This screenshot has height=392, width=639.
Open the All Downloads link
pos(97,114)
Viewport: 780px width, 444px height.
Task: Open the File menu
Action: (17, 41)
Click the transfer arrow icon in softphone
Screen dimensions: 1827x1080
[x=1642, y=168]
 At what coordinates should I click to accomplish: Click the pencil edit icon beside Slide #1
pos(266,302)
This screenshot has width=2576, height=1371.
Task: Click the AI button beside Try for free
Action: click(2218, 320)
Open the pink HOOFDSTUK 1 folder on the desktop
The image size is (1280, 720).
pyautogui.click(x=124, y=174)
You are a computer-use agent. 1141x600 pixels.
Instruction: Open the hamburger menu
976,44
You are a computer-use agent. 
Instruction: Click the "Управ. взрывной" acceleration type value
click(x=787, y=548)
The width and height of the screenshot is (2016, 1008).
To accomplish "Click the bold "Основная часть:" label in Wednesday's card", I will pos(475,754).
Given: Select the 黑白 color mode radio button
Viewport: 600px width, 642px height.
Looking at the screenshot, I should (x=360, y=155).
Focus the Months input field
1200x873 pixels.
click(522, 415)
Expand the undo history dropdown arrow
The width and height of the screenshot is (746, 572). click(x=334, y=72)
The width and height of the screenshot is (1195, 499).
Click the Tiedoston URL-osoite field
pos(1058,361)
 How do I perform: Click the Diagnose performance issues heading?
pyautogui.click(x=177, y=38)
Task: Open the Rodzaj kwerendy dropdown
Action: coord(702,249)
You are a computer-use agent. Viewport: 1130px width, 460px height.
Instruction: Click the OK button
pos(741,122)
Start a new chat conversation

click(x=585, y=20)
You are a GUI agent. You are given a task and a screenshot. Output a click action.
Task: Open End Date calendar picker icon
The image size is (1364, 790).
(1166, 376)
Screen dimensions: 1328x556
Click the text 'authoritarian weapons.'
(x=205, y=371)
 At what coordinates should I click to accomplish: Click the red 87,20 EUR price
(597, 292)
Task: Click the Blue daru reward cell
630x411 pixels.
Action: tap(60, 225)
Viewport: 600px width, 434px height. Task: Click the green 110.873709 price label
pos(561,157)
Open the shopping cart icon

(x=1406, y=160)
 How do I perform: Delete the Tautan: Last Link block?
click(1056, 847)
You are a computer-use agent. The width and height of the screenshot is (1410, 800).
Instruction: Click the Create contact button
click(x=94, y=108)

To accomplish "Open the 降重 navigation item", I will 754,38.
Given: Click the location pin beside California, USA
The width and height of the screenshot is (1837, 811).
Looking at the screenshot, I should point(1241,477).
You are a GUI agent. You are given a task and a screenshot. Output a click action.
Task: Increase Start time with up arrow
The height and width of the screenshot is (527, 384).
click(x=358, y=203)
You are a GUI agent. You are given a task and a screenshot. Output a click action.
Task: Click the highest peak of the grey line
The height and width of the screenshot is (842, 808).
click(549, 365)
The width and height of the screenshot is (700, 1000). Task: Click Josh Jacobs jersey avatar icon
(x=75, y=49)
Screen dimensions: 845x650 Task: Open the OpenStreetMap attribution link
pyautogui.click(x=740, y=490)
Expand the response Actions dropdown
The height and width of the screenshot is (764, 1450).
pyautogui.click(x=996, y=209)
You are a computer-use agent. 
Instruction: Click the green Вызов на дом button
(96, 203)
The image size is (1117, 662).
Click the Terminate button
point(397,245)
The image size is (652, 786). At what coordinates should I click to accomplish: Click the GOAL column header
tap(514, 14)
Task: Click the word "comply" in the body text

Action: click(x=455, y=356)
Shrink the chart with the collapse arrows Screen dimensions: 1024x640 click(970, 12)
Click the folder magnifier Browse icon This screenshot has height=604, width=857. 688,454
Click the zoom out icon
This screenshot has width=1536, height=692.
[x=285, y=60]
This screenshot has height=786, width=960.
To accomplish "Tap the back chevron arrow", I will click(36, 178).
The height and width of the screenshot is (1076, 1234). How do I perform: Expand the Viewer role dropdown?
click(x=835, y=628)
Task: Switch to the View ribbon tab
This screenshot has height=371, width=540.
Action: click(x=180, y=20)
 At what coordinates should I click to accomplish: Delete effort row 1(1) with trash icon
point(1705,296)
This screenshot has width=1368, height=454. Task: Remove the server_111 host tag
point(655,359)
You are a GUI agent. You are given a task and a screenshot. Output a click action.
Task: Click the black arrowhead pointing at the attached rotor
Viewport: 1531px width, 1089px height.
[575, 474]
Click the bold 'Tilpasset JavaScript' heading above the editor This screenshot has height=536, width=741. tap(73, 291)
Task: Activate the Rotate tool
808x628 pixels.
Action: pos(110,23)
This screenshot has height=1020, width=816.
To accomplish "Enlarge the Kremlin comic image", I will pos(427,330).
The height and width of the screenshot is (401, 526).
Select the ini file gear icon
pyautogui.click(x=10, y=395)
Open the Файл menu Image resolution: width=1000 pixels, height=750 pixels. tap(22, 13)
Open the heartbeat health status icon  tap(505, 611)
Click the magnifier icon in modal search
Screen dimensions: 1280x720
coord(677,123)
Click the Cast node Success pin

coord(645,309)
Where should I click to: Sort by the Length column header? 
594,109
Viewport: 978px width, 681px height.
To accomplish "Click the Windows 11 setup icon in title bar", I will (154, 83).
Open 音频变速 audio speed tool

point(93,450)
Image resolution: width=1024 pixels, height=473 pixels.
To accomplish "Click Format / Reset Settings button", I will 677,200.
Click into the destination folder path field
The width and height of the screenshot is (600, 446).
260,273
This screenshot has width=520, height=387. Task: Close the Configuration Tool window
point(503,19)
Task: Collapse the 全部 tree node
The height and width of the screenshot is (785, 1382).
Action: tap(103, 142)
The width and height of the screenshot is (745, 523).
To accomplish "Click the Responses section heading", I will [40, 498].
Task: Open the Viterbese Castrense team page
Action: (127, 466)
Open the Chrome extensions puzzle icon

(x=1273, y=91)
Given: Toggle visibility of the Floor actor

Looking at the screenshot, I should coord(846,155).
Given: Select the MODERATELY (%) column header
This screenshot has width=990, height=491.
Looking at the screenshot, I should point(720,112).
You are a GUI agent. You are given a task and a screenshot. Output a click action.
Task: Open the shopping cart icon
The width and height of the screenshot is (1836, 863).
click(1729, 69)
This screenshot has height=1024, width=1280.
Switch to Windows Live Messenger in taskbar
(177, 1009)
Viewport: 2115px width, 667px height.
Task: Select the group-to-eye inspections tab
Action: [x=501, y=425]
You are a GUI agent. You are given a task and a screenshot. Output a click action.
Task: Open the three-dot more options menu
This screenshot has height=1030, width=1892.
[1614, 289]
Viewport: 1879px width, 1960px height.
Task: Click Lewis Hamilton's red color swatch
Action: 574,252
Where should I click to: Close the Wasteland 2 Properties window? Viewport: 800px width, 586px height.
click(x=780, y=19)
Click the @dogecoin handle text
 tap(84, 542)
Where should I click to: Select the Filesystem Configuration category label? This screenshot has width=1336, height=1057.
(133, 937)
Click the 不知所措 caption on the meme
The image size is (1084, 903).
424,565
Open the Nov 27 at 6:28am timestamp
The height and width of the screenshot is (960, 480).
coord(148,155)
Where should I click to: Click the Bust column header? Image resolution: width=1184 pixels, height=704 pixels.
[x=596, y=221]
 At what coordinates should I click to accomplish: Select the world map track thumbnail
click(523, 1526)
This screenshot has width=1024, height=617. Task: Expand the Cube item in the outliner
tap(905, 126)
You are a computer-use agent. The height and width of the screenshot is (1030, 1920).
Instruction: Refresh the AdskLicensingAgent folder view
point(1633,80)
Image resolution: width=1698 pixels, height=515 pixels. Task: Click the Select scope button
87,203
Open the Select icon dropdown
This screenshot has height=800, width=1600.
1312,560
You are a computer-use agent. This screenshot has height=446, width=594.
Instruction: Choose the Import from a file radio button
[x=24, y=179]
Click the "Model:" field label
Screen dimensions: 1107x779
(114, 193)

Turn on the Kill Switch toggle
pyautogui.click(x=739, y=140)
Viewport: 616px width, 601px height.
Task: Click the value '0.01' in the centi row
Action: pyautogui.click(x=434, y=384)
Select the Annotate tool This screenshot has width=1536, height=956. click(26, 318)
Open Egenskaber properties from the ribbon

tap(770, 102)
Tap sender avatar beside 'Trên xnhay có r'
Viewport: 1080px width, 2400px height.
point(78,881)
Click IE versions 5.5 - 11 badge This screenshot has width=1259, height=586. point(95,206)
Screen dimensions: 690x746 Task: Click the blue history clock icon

******************************

EXERCISE:
Return the lines exactly as they stand, please. Start at the top of the material and finish with the line where "The width and height of the screenshot is (2016, 1008)." appears.

ANSWER SECTION:
This screenshot has height=392, width=639.
Open the All Downloads link
pos(97,114)
Viewport: 780px width, 444px height.
Task: Open the File menu
Action: (17, 41)
Click the transfer arrow icon in softphone
Screen dimensions: 1827x1080
[x=1642, y=168]
 At what coordinates should I click to accomplish: Click the pencil edit icon beside Slide #1
pos(266,302)
This screenshot has width=2576, height=1371.
Task: Click the AI button beside Try for free
Action: click(2218, 320)
Open the pink HOOFDSTUK 1 folder on the desktop
The image size is (1280, 720).
pyautogui.click(x=124, y=174)
You are a computer-use agent. 1141x600 pixels.
Instruction: Open the hamburger menu
976,44
You are a computer-use agent. 
Instruction: Click the "Управ. взрывной" acceleration type value
click(x=787, y=548)
The width and height of the screenshot is (2016, 1008).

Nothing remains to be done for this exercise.